ACTION ITEM. Filter the listing below, please, and copy only the lines with the word "section".

ENTRIES SHOWN.
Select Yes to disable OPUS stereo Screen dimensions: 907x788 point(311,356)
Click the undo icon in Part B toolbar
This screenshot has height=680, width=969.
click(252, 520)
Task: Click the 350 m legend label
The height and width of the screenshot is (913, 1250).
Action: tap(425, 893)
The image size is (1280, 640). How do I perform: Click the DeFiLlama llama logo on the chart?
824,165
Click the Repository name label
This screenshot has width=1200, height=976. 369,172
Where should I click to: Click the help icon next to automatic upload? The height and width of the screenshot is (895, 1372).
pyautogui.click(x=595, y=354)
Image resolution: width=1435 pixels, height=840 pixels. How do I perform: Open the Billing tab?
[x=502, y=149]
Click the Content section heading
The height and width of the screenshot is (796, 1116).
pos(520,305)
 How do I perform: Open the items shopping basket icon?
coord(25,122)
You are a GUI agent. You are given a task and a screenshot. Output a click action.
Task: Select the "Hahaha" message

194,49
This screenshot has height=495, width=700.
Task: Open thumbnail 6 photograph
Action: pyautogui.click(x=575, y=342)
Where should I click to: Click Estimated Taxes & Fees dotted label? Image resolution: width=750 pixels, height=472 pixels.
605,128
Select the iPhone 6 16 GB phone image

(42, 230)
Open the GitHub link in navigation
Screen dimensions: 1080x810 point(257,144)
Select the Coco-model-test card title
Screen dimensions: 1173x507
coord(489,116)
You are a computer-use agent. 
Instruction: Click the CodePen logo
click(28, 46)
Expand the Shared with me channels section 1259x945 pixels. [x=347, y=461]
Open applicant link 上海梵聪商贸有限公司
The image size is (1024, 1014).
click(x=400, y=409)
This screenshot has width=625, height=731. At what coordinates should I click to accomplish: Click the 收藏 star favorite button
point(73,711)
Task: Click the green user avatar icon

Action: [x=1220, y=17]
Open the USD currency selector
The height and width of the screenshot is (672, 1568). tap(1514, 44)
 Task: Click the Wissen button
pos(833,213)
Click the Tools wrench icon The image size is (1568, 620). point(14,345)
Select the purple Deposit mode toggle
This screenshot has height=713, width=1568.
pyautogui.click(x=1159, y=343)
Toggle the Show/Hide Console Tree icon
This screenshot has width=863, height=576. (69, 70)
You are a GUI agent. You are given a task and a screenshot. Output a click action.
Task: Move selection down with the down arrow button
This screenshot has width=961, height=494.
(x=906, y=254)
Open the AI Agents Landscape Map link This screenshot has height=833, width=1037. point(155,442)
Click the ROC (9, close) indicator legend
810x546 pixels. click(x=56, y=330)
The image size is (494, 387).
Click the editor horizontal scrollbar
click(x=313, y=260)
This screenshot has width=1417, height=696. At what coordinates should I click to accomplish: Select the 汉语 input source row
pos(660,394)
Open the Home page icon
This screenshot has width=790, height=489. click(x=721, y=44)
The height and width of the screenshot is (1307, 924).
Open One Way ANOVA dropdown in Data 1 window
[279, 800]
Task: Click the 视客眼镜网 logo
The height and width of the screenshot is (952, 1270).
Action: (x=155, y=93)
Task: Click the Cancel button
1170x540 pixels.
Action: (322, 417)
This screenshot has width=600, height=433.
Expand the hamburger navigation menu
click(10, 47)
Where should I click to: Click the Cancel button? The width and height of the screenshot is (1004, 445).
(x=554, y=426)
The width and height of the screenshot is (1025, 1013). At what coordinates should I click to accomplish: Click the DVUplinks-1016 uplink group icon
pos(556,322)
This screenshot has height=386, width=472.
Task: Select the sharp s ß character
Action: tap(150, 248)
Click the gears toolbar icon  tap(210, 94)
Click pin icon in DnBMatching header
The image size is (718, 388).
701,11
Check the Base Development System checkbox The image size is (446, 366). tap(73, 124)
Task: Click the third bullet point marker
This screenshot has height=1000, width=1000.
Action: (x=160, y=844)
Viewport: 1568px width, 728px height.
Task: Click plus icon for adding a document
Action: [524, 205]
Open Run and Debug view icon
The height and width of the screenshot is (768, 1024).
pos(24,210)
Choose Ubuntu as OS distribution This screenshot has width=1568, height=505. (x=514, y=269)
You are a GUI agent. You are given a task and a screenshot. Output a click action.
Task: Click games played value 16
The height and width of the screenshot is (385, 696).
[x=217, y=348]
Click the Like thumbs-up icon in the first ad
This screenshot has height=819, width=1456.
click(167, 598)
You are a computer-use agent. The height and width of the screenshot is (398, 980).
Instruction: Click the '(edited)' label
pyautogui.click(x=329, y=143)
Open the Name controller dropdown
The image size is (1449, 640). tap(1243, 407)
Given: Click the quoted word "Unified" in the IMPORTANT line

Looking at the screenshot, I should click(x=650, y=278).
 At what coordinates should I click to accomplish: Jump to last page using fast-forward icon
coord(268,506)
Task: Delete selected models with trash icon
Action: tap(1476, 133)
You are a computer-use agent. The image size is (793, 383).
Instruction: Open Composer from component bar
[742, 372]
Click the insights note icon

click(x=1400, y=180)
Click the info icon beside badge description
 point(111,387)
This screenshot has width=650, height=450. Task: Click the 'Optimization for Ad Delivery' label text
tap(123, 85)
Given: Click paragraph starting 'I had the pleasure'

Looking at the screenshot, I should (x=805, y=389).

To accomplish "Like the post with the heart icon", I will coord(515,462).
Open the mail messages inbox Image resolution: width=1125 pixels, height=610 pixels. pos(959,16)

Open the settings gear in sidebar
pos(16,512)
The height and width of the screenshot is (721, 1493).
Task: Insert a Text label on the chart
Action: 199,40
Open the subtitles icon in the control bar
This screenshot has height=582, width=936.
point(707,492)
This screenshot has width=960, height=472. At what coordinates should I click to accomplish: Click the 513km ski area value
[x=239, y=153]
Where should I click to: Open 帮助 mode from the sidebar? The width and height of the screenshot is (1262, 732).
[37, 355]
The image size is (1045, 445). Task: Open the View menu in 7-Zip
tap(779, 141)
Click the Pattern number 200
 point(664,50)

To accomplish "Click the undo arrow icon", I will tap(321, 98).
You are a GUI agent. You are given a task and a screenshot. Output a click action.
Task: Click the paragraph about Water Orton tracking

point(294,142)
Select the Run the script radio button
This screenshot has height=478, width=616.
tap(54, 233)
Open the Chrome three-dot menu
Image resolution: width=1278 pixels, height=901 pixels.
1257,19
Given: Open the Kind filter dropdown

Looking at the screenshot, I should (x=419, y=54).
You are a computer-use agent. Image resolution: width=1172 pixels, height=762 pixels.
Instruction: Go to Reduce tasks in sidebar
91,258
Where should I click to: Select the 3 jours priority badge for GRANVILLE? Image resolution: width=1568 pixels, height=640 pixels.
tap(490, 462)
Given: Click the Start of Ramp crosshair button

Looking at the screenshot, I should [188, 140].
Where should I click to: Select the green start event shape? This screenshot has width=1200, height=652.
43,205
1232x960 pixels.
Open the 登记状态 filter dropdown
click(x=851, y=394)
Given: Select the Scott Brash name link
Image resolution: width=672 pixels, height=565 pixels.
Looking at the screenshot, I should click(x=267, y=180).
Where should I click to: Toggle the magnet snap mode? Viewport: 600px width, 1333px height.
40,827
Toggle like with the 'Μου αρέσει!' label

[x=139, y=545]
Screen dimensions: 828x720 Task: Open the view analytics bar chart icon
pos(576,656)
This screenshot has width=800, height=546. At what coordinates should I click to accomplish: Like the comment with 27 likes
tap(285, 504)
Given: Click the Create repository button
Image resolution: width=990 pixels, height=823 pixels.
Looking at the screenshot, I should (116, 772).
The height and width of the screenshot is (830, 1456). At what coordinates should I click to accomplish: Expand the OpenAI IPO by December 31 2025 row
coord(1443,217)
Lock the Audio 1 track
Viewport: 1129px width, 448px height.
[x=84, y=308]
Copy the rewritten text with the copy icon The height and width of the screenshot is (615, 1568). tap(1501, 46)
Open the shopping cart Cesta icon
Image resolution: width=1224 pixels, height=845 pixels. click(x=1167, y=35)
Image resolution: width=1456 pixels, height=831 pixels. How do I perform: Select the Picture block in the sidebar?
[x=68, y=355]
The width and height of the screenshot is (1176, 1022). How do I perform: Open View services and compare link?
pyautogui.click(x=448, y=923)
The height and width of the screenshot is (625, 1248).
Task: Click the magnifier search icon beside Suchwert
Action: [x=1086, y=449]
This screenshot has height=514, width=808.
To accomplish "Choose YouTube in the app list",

THE ANSWER.
Click the Content section heading
Expand the Shared with me channels section 1259x945 pixels. [x=347, y=461]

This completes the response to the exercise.